Wednesday, 4 February 2015

Book Pile: Voting Results

In case you’ve forgotten, a month ago I asked readers to pick 10 books from my reading pile. Response was quite positive, and I thank everybody who stopped by to participate. It’s a strong, diverse, surprising, challenging list; very international, a mixture of classics and contemporary fiction; a spitting image of my blog, if I may be so bold as to say:

Gustave Flaubert: Sentimental Education (8)
Julio Cortázar: Hopscotch (7)
Antonio Tabucchi: Requiem (5)
Thomas Pynchon: Mason & Dixon (4)
William Faulkner: Wild Palms (4)
Selma Lagerlof: The Miracles of the Antichrist (3)
Alfred Döblin: Berlin Alexanderplatz (3)
Peter Nádas: Parallel Stories (3)
Karl Kraus: The Last Days of Mankind (3)
Agustina Bessa-Luís: Vale Abraão (3)

The last book didn’t actually get three votes; I had a slew of two-vote choices and I needed to break the tie to complete the list; in principle I should have selected the first option to get two votes; but I took into consideration a few factors.
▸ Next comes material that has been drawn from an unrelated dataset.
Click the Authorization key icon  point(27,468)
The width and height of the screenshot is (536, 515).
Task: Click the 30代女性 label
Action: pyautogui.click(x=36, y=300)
First of all I noticed there was no Portuguese writer on that list, and that kind of irked me; I don’t know if you’ve been paying attention to the what’s going on in Europe, but we’re seeing a recrudescence of nationalist parties and chauvinist, and I suppose that must mean something. As my literary idol, Curzio Malaparte, once said when accused of joining the fascists, “I wanted to be a man of my time.” So I decided to be a man of my time too, embrace the trend, join the crowd, therefore I gave preference to a countryman instead of a filthy, job-stealing foreigner. But to atone I also thought the list could do with another woman writer. So my choice has a bit of right- and left-wing stuff, there’s a bit of everything here to appeal all across the political spectrum; although a man of my time I try to be even-handed. Also, Obooki entrusted me with 8 votes for Portuguese writers; well, considering 9 writers had gotten theirs fair and square, it seemed like a bit of a cheat to cast votes myself – after all, the point of this game is that the choices are random in order to force me to read books perhaps I wouldn’t otherwise pick up from my book pile. But it seemed unfair to him not to select at least one Portuguese novelist. So my choice was Agustina Bessa-Luís: she’s a very old lady, very much admired, considered Portugal’s best living novelist, in fact some critics rank her above Saramago and Lobo Antunes, and I absolutely detest her books. So there was also that reason to choose her.